### EXTRACT
-=-=-

“Liquidity at Risk” and Joint Stress Testing for Solvency and Liquidity Risks

By | June 17, 2020

The stress-testing of banks is a key element of banking regulation and supervision. While the Global Financial Crisis of 2007-2008 clearly showed that bank failure may result from a lack of short-term liquidity rather than solvency, supervisory stress tests in most countries continue to focus more on solvency. Traditionally, stress tests seek to assess banks’ capital adequacy by evaluating the exposure of their portfolios to macro-stress scenarios. However, banks that display a strong capital ratio may still fail stress tests due to a lack of liquidity. Reflecting this distinction, most central banks make emergency liquidity assistance available to “illiquid but solvent’’ banks.

Therefore, it is important to model various channels of liquidity stress for more effective stress testing. The Basel Committee on Banking Supervision also emphasises the need for introducing integrated liquidity and solvency stress tests. The Committee explains that the failure to model interlinkages between solvency and liquidity risks within and across banks may lead to a dramatic underestimation of the risks to financial stability.

Liquidity stress tests are usually applied in parallel to, and independently from, solvency stress tests. This means that scenarios used for one may not always be consistent with scenarios used in the other. As a result, the supervisory assessment of solvency and liquidity risks remains by and large fragmented. Highlighting the importance of understanding the interplay between solvency and liquidity, a recent IMF Working Paper titled “Liquidity at Risk: Joint Stress Testing of Solvency and Liquidity” proposes an operational framework for modelling liquidity and solvency risks and explaining their mutual interactions.

“Liquidity at Risk:” A Conditional Measure of Liquidity Risk

The IMF paper puts forward a novel way to quantify the impact of economic shocks on solvency and liquidity. It introduces the concept of “Liquidity at Risk” (LaR), which quantifies the liquidity resources required for a financial institution facing a given stress scenario. This goes beyond the traditional liquidity risk analysis, which is based on exogenous expected cash flows, and introduces the concept of liquidity stress that is “conditional on a stress scenario defined in terms of co-movements in risk factors.”

LaR measures a net outflow corresponding to the stress scenario, and is calculated as:

LaR = Maturing Liabilities + Net Scheduled Outflows + Net Outflow of Variation Margin + Credit-Contingent Cash Outflows

This means that liquidity shortfall in a stress scenario is given by the difference between LaR associated with the stress scenario and the liquid assets available during a stress scenario. This new concept is therefore portfolio-specific and forward-looking, unlike the Basel III Liquidity Coverage Ratio, which is based on historical data.

A Joint Stress Testing Framework for Solvency and Liquidity

The IMF paper proposes a joint stress testing framework for solvency and liquidity which addresses the interrelations among multiple channels including margin calls, credit downgrades, credit sensitive funding, funding costs, and fire sales. It seeks to integrate these mechanisms through which solvency and liquidity interact, and explores the implications of these interactions for the dynamics of a bank balance sheet under stress scenarios.

By capturing the mechanisms that underly the linkages between solvency and liquidity,  the proposed framework identifies the dynamic linkages between solvency shocks and liquidity shocks. Using these linkages, it models liquidity and solvency risks based on external shocks to solvency and corresponding endogenous shocks to liquidity.

-=-=-

### Extracted lines
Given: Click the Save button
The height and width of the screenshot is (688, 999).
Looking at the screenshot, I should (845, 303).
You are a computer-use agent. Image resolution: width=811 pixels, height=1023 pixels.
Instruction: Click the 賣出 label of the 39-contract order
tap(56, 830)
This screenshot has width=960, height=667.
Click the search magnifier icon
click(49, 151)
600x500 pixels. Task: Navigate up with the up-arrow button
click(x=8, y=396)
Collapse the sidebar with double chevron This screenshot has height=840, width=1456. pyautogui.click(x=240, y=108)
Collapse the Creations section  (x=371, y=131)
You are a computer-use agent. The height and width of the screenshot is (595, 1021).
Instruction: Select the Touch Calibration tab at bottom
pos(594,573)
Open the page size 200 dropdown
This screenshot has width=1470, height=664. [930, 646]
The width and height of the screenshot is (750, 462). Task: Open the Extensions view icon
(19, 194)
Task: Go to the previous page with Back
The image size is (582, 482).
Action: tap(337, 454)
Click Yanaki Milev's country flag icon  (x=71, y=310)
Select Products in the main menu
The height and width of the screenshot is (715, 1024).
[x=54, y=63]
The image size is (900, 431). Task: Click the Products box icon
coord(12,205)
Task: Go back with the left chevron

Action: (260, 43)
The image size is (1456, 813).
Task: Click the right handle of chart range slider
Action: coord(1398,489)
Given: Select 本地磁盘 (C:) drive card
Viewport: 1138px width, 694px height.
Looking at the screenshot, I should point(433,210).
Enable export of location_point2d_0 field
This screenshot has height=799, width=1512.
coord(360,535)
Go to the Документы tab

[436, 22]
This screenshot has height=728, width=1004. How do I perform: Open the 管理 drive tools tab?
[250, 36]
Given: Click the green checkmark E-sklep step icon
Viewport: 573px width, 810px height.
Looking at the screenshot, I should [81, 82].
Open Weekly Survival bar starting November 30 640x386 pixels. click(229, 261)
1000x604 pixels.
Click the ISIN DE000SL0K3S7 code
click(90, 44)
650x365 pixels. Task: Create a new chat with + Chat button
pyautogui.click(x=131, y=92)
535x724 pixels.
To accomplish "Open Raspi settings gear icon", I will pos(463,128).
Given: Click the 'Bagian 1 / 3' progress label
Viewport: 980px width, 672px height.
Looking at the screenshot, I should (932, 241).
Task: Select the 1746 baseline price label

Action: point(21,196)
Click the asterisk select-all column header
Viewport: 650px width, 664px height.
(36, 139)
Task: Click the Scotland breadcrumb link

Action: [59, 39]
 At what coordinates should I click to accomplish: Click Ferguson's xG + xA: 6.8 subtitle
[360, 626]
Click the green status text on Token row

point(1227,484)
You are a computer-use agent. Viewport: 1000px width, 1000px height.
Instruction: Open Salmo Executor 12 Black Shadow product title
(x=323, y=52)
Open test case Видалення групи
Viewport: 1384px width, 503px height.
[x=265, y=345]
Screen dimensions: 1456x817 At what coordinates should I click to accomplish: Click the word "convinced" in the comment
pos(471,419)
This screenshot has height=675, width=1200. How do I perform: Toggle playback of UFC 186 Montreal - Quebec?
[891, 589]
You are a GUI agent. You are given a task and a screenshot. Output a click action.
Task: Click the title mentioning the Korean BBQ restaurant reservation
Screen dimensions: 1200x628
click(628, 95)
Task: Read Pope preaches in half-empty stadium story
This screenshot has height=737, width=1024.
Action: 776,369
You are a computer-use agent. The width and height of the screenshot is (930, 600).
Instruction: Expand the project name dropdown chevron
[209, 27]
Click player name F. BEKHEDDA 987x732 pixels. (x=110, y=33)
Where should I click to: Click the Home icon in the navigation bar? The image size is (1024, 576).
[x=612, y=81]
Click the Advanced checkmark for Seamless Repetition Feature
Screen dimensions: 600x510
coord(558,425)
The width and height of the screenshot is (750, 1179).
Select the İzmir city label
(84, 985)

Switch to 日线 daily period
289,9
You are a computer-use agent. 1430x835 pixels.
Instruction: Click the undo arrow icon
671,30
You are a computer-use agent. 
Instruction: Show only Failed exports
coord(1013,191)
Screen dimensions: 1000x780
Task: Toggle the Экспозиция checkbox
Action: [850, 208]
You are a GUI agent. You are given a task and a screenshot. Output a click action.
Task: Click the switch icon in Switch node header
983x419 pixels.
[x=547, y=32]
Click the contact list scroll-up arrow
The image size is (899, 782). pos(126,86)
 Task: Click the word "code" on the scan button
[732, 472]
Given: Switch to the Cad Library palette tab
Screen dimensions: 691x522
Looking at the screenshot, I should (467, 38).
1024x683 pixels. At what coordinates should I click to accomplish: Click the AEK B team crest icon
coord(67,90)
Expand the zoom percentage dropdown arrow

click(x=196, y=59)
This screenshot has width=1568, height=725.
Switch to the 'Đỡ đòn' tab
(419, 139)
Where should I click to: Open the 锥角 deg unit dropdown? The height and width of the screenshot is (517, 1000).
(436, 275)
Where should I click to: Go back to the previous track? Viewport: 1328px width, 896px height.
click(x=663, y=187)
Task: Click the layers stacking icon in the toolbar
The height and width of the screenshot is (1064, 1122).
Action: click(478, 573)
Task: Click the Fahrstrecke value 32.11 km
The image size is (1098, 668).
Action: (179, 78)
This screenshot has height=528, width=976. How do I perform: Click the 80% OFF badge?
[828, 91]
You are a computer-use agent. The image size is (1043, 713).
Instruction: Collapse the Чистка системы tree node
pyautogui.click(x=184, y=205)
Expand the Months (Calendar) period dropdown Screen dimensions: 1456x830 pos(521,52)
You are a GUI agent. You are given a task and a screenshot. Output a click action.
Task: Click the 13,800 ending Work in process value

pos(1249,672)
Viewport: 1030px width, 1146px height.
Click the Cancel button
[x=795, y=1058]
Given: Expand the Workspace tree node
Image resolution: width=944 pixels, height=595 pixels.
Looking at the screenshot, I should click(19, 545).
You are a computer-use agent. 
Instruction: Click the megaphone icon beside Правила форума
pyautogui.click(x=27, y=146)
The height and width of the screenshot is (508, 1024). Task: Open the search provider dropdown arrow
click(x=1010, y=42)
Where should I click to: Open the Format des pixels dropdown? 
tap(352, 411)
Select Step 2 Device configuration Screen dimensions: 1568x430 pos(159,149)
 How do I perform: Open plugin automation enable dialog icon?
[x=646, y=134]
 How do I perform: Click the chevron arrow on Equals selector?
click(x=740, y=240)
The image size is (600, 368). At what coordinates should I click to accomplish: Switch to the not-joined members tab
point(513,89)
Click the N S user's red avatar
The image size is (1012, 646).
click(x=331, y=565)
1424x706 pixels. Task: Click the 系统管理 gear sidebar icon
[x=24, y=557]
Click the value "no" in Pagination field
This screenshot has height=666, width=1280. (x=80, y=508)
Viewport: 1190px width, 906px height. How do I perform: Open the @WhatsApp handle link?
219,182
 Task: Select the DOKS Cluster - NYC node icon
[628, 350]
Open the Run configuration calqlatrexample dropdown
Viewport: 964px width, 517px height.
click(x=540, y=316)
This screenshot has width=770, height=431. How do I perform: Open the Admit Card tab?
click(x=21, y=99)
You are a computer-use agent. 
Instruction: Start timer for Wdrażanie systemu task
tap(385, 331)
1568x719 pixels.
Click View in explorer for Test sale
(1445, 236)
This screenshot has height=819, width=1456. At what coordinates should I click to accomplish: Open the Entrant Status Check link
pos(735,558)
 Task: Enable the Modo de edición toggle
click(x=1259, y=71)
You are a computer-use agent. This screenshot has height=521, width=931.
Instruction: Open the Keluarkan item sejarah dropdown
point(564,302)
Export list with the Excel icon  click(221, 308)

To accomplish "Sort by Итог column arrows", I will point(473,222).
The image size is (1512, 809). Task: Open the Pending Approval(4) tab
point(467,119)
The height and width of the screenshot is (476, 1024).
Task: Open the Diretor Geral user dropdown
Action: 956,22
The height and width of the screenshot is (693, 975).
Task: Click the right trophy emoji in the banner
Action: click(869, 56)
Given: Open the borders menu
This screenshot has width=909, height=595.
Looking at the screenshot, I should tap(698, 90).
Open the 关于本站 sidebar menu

-=-=-

### WHAT TO DO
A – In the article on liquidity stress testing, rewrite the paragraph that begins "The IMF paper puts forward a novel way" more briefly, keeping its main facts.
B – Reproduce the part of the article on liquidity stress testing that starts at the words "The IMF paper proposes" and ends after the words "shocks to liquidity.".
None of the extracted lines is needed here.

### SOLUTIONS BY TASK
A – The IMF paper offers a new way to measure how economic shocks affect solvency and liquidity. Its concept of "Liquidity at Risk" (LaR) quantifies the liquidity resources a financial institution needs when facing a given stress scenario. Traditional liquidity risk analysis rests on exogenous expected cash flows. LaR goes further by making liquidity stress conditional on a stress scenario defined by co-movements in risk factors.

B –
The IMF paper proposes a joint stress testing framework for solvency and liquidity which addresses the interrelations among multiple channels including margin calls, credit downgrades, credit sensitive funding, funding costs, and fire sales. It seeks to integrate these mechanisms through which solvency and liquidity interact, and explores the implications of these interactions for the dynamics of a bank balance sheet under stress scenarios.

By capturing the mechanisms that underly the linkages between solvency and liquidity,  the proposed framework identifies the dynamic linkages between solvency shocks and liquidity shocks. Using these linkages, it models liquidity and solvency risks based on external shocks to solvency and corresponding endogenous shocks to liquidity.